My bf plays a fair amount of logic and puzzle games. Stuff like you hear about in google interviews (http://www.mytechinterviews.com/10-google-interview-questions). I personally have never had these types of questions…but I know people who have.

For more general ideas on what I think you should do:

1) Make a website. My bf and I made websites which had our info on it (and no, LinkedIn does not count). If you don’t have much to put on the website, that’s fine. Go in-depth and talk about school projects. Add a few key code samples. If you can write well — blog a bit (though I do think most career magazinces are being a bit silly saying ‘blogging’ is the new way to start any career). Make it pretty…then start attaching it as a tagline to every email you send.

2) Start showing some commitment and presence on forums. All programmers swap code. You quickly notice who is good when you are in forum world. I’ve known people who have gotten jobs just based on their forum activities. My bf’s current company hosts a user site, and several people got their start in that company by becoming commited forum users. (I strongly believe THIS is far more useful then blogging — and a guaranteed way to start standing out early in your career).

3) Check out some industry events. Personally — I went to a kick ass school (UC Berkeley). Many computer programmers around Silicon Valley owe their beginnings to this school (and that other one further down the bay).

Having said that — CAREER SERVICES AT MY SCHOOL SUCKS.

I’ve never met a bigger pile of clueless nitwits then the crowd running the career center at California’s flagship university. 99.9% of all the ‘computer programming’ career advice they gave was nonsense. Hogwash.

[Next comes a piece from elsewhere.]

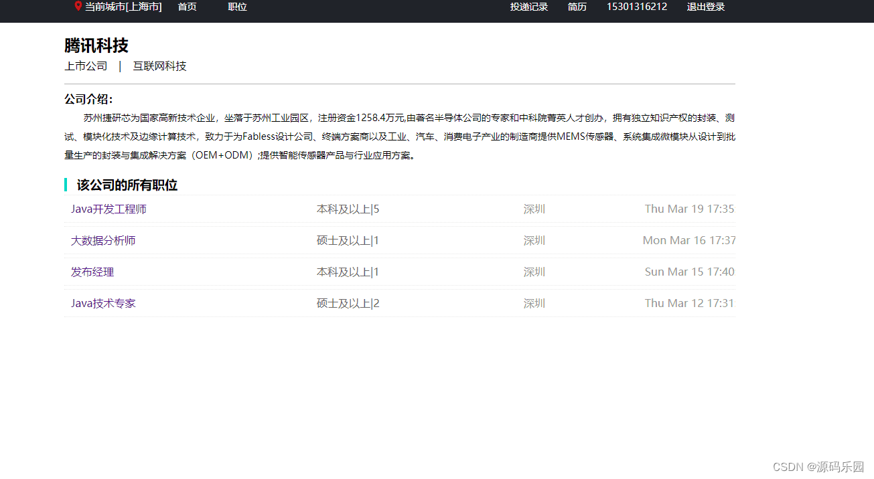Image resolution: width=874 pixels, height=479 pixels.
Task: Click the company name 腾讯科技
Action: pos(97,45)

Spend your time and money to go to industry events. If your school has a career event…okay, go. But I think your time will be wayyy better spent at industry events. Seriously.

 

4) Good old volunteering. Programming is expensive. Many non-profits would love to have a code-fiend in their ranks.Whether to develop an app in Java, or help them overhaul some system glitches, or work out some optimization routes. If you start there, and fall into the right crowd, you will get the benefit of having a large amount of input in all parts of the process. THIS rocks. It looks awesome on a resume too.

 

Entry-level is full of some pretty shitty work. That’s why volunteering rocks. You usually get to do way better work, and have ownership of it (as oppose to really mind-numbing tasks like QA/QC, or code revisions, etc).

 

Just because they can’t pay, doesn’t mean you shouldn’t look into it. Really.

 

 

 

 

Post # 5
Member
5658 posts
Bee Keeper
  • Wedding: February 2012

We’re a web design company, so we’ve hired multiple developers before. We actually hire most of ours right out of school, because we kind of like to have someone with a fresh start. 

1) Wear a suit. (this should be obvious, but we get way too many programmers who come in to their interview shoddily dressed. It just looks bad.)

2) I agree with the PP that our interviews mostly look for personality. We want someone with the ability to work with a team. Introvert types usually get turned away here, we’re not looking for someone who will just sit in a corner and code, we need someone who can work well with the other developers. 

3) We also look for the ability to learn and think on their feet. Like I said, we get a lot of developers right out of school so we know that their experience is limited, but eagerness or a shown ability to learn well and problem solve is what we’re looking for! The developers who start working here end up worth a lot more in a few years because they learn so much! 🙂

4) If you have some specialty or skill that we don’t already have on staff, that might be enticing! For instance (years ago) we wanted to get in to WordPress more, but we only had developers who were experienced with Joomla. Sure, they could learn WordPress, but it would take a while and some trial and error. When we were looking for someone new, the developer who had decent experience with WordPress was much more desirable to us than the others!

Post # 6
Member
5148 posts
Bee Keeper
  • Wedding: June 2011

Use words that HR will pick up on, i.e. words from the job description.

HR didn’t pass along my resume. My boss didn’t have any good candidates from the ones they did pass along, so he asked for all the resumes they had received. Then he called me for an interview and hired me.

For example, if the job description says “Photoshop”, put down “Photoshop”, don’t put only “Adobe Creative Suite”. If the job description says “Visual Studio”, write down “Visual Studio”, not only “C# and VB.NET”. (Also include the specifics for when your resume gets passed along, but make sure you have the general key-words from the job description so HR will pass it ialong. Remember: HR reps don’t know anything technical.)